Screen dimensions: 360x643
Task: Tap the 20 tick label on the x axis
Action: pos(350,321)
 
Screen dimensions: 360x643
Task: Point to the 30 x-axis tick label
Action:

■ To do
Put the entries above into a Markdown table with two columns, Row and Line. Number each line in Row and leave out the blank lines.

■ Finished answer
| Row | Line |
|---|---|
| 1 | Screen dimensions: 360x643 |
| 2 | Task: Tap the 20 tick label on the x axis |
| 3 | Action: pos(350,321) |
| 4 | Screen dimensions: 360x643 |
| 5 | Task: Point to the 30 x-axis tick label |
| 6 | Action: |